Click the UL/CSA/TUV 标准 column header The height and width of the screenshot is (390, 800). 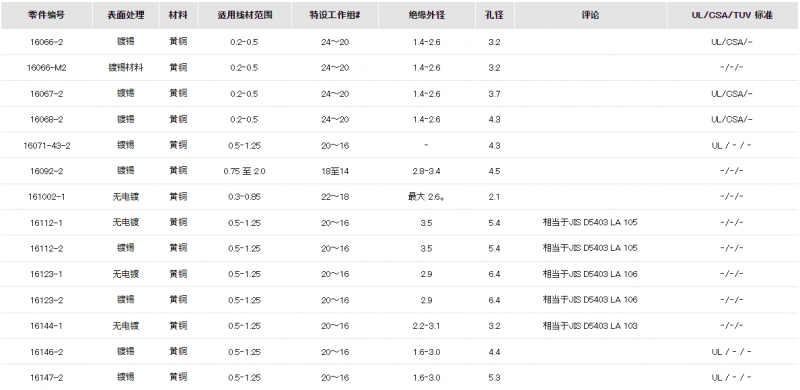732,15
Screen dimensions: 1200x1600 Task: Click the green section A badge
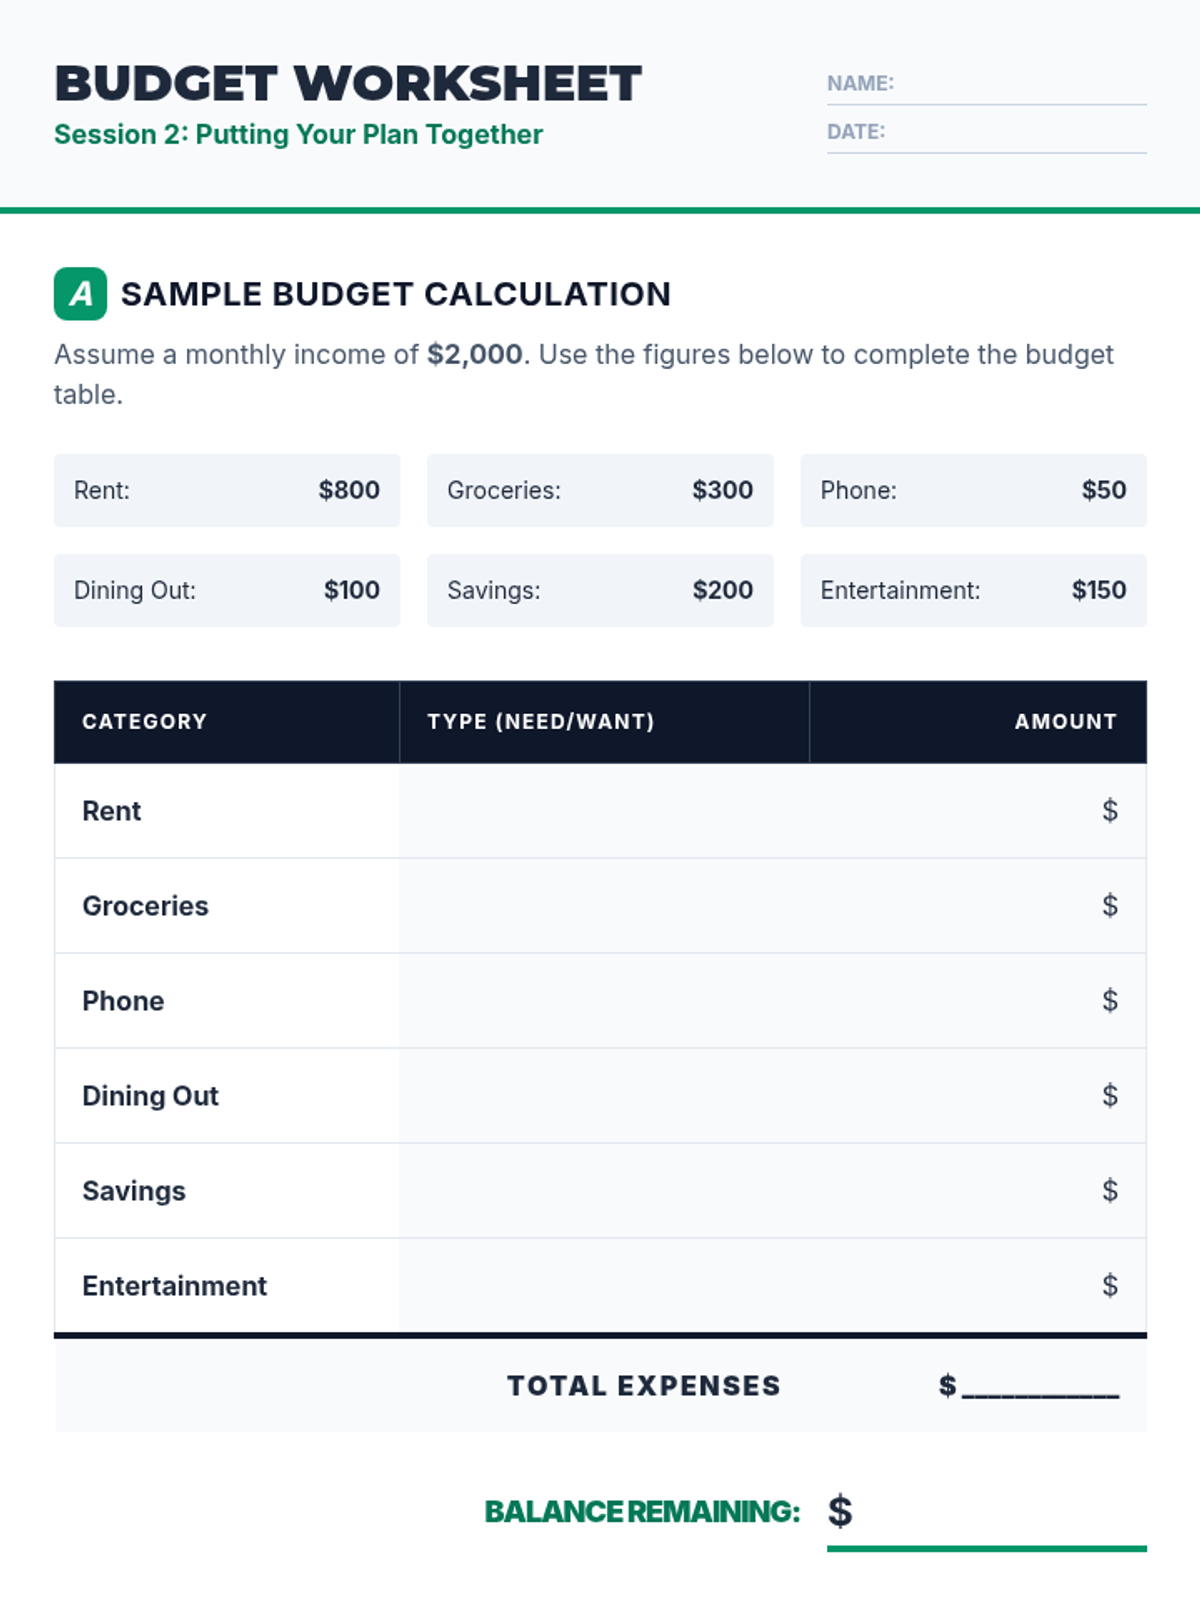click(x=80, y=294)
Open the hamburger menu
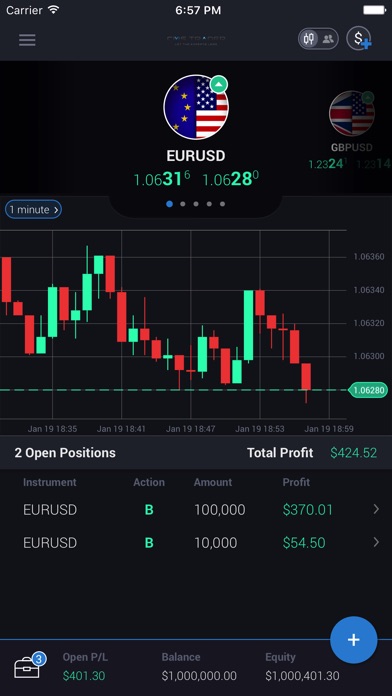Viewport: 392px width, 696px height. tap(27, 40)
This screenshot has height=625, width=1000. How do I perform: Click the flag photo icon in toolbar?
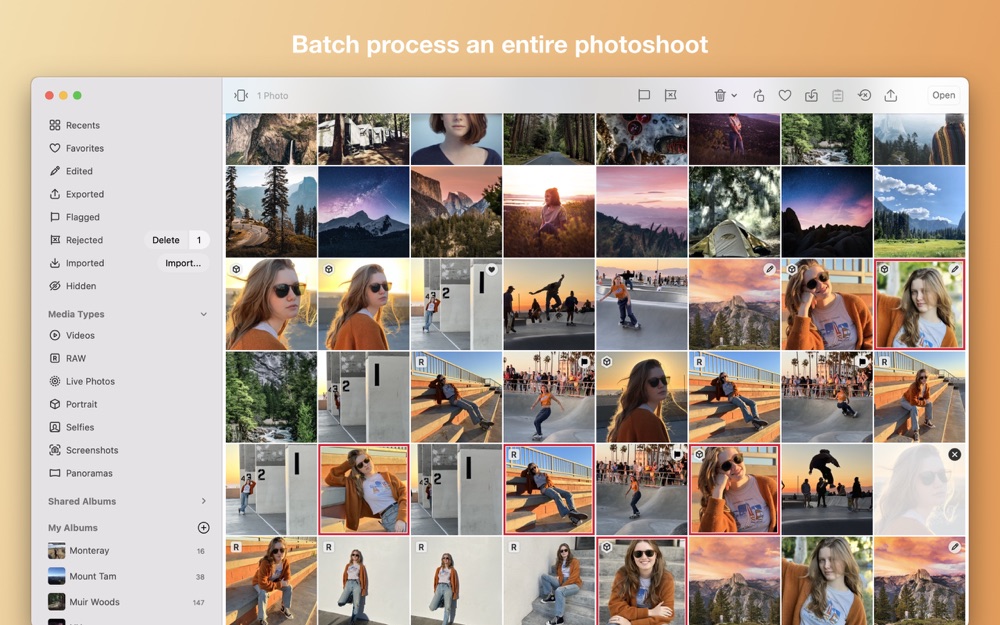point(643,96)
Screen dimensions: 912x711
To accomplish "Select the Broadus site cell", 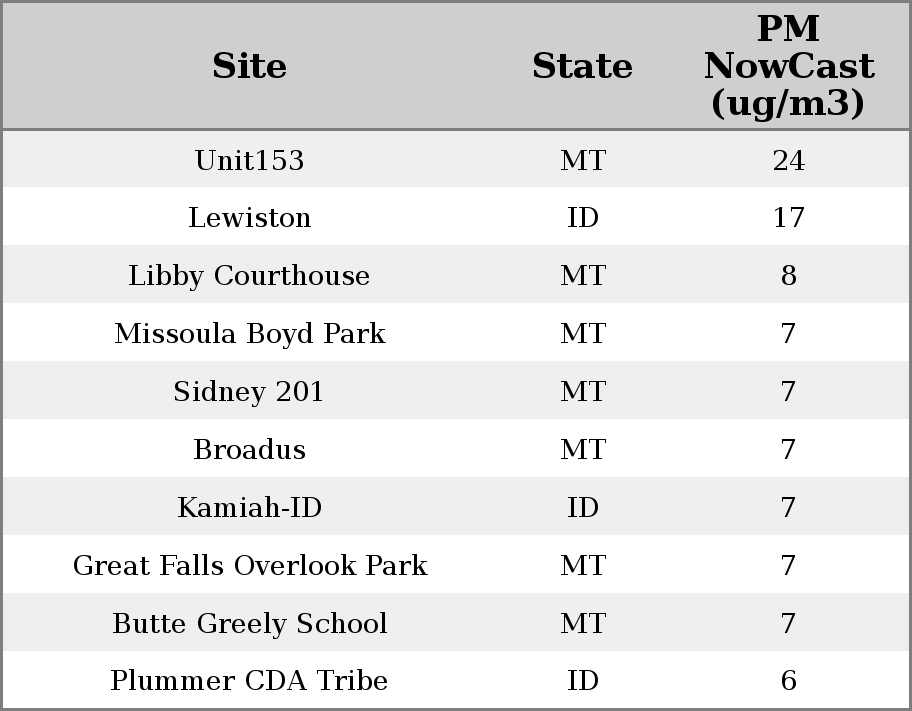I will pos(249,449).
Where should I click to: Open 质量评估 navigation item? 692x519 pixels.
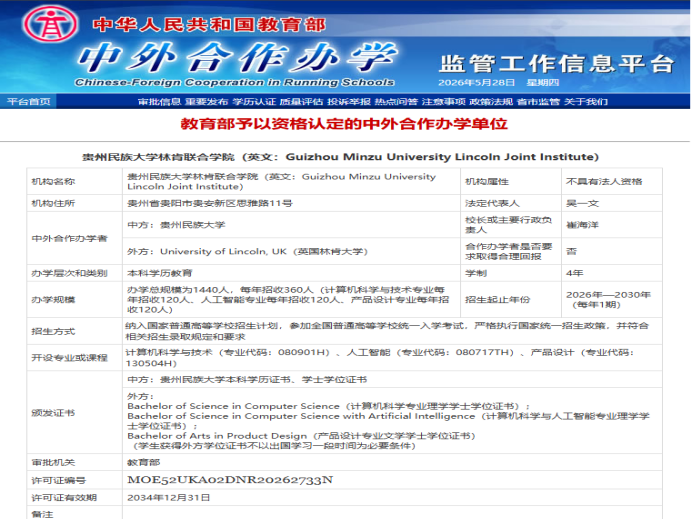tap(301, 102)
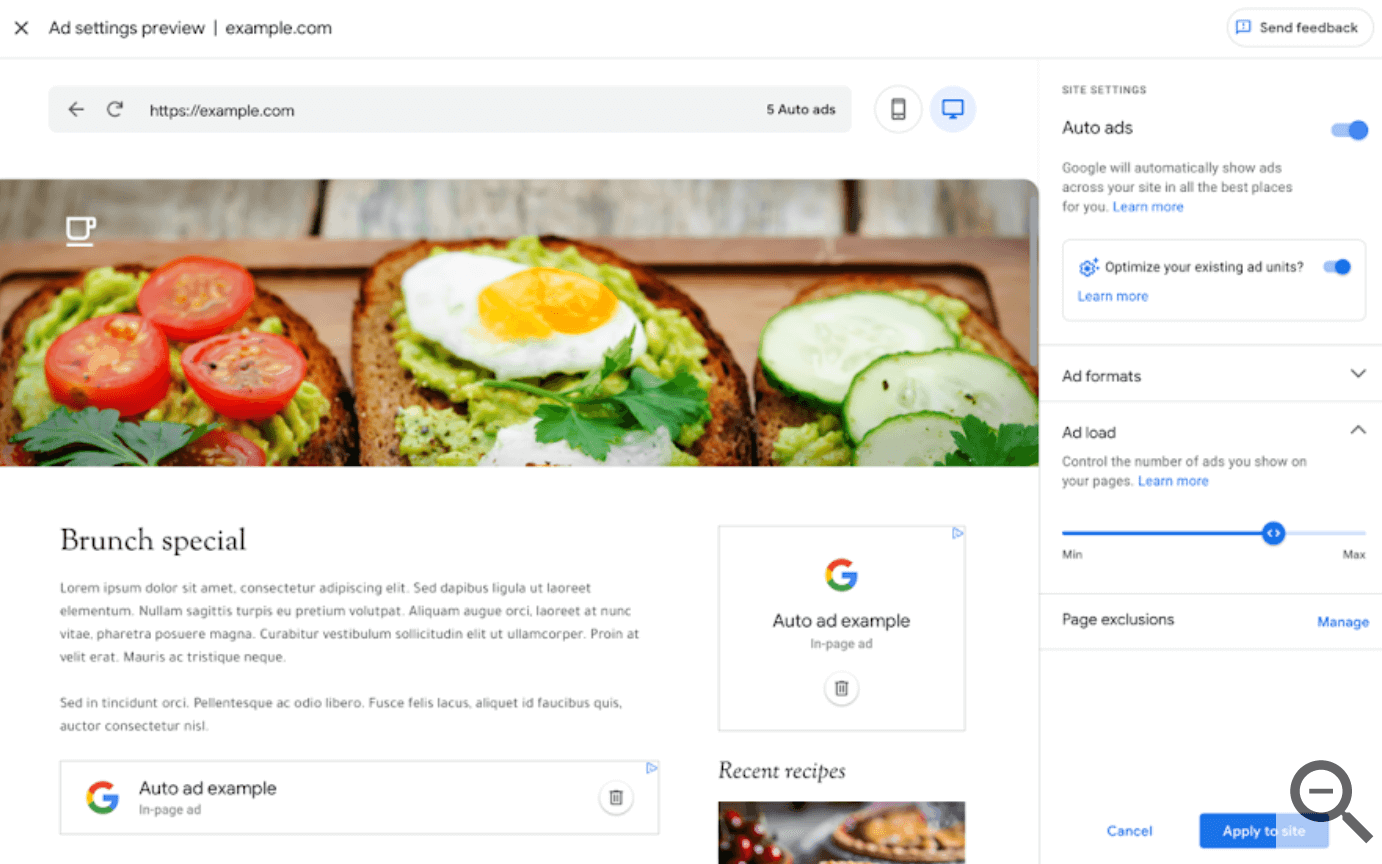Delete the sidebar Auto ad example
The width and height of the screenshot is (1382, 864).
pyautogui.click(x=841, y=688)
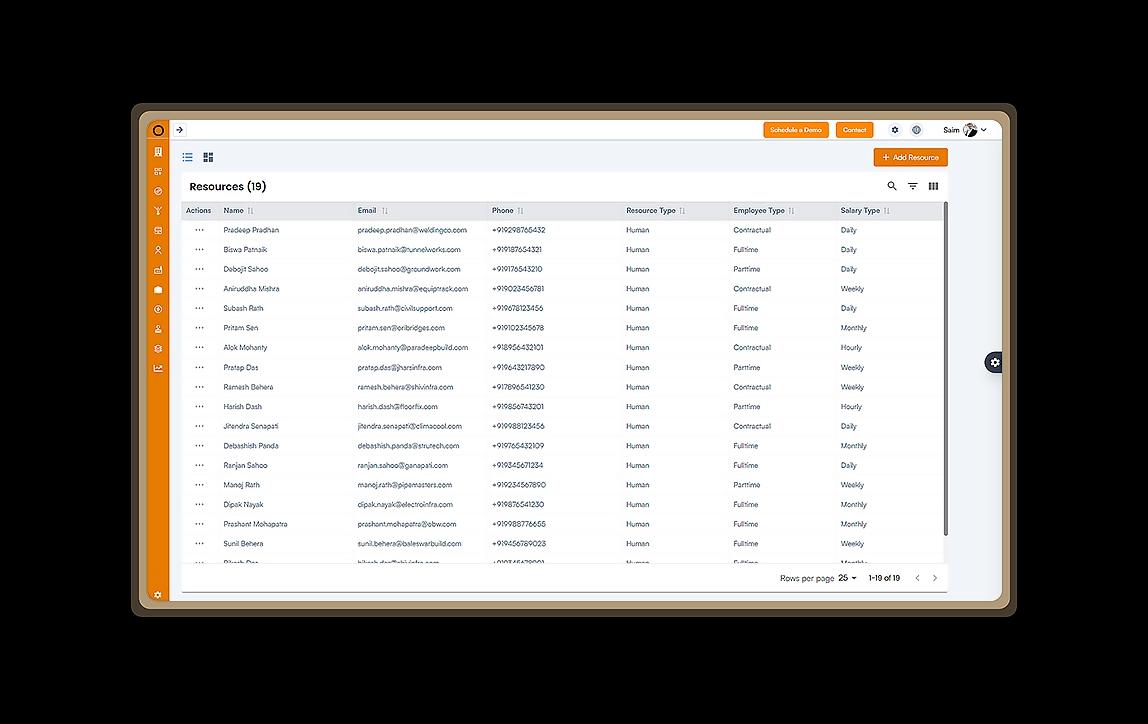The image size is (1148, 724).
Task: Expand sidebar using the arrow button
Action: point(180,130)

━━━

How would the lines above read from the one with "Screen dimensions: 1200x1600" to the one with "Screen dimensions: 912x711", inclusive, with no pictures? Write them out exactly.

=== Answer space ===
Screen dimensions: 1200x1600 Task: Click the green section A badge
click(x=80, y=294)
Open the hamburger menu
Viewport: 392px width, 696px height. tap(27, 40)
This screenshot has height=625, width=1000. How do I perform: Click the flag photo icon in toolbar?
point(643,96)
Screen dimensions: 912x711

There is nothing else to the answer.